El reciente informe del Fondo Monetario Internacional nos recuerda que estamos frente a un ajuste sin precedentes en la economía mundial. Caídas en la actividad de entre 6% y 9% en Estados Unidos y Europa, y números algo menores en los emergentes, son lo más cercano a una caída libre que no habíamos visto en mucho tiempo. Pero el FMI remata con un toque de esperanza: a partir de 2021 las economías rebotarán con fuerza y, sin recuperar lo perdido, ya estaremos en franca normalización.
Para ello no es solo necesario un descanso epidemiológico, sino también que la barrera entre la actividad económica y la salud de las instituciones financieras se mantenga infranqueable. En otras palabras, si las dificultades de empresas y personas deterioran sustancialmente los balances de los bancos, otro gallo cantará.
¿Cómo es posible que una recesión global tan grande no genere este efecto amplificador? Porque los gobiernos han salido a gastar, y mucho. Proveyendo ingresos a trabajadores desempleados, postergando impuestos y garantizando créditos, los gobiernos están absorbiendo los riesgos. Esta reacción es necesaria, pero no por ello barata. La cuenta será grande, y habrá que pagarla. Este será uno de los principales focos de discusión macroeconómica en los próximos años en el mundo.

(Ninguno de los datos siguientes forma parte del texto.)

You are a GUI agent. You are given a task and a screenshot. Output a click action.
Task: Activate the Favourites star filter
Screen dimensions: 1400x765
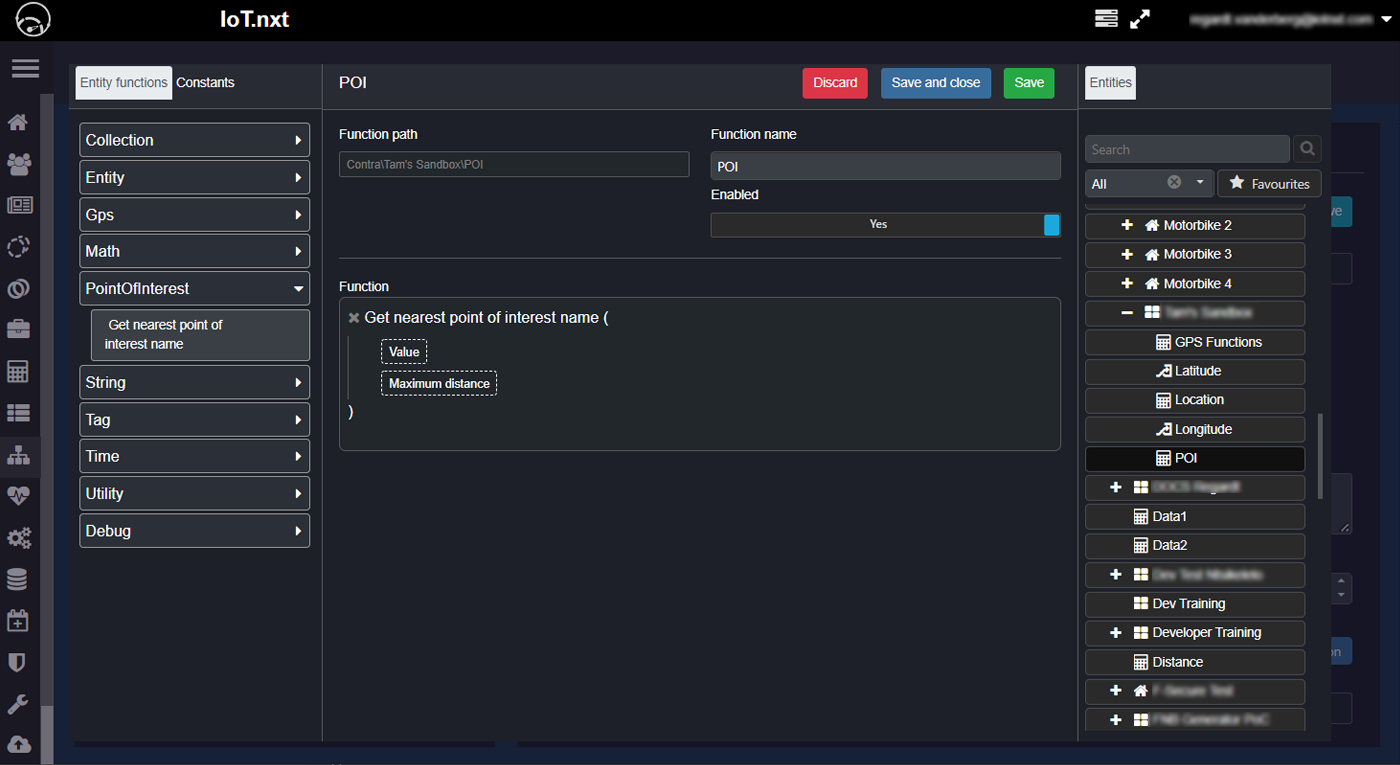pyautogui.click(x=1269, y=183)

La historia nos regala innumerables experiencias de cómo los países han logrado deshacerse de estas mochilas de deuda. Los programas de austeridad no gozan de mucho apoyo político, y tampoco debemos esperar un impulso al crecimiento que licue la deuda. El auge en términos de intercambio que alivió las cuentas fiscales en América Latina en los 2000 tampoco estará disponible. Por ello, los países buscarán otros caminos.
¿Cuáles? Partamos por lo obvio. Los gobiernos recurrirán a más impuestos, pero ello no será suficiente, porque empresas y personas también quedarán dañadas. Segundo, varios países recurrirán al viejo y conocido default. No tendrán alternativa. Otra opción es la inflación. Aunque se encuentra desacreditada, el entusiasmo por monetizar los déficits fiscales ha vuelto con fuerza.
Por último, se empieza a husmear en el ambiente un cierto ánimo de represión financiera. En ella, los gobiernos se involucran activamente en las decisiones de las instituciones financieras, y finalmente las “invitan” a comprar cuanto papel fiscal existe. ¿Quién paga la cuenta? Los depositantes, que reciben escuálidos retornos por sus ahorros, y el sector privado, que transpira la gota gorda en búsqueda de financiamiento.
Pasados el virus y la urgencia, la situación fiscal ocupará el primer plano. Los países airosos serán aquellos que paguen la cuenta sin sacrificar el crecimiento de mediano plazo.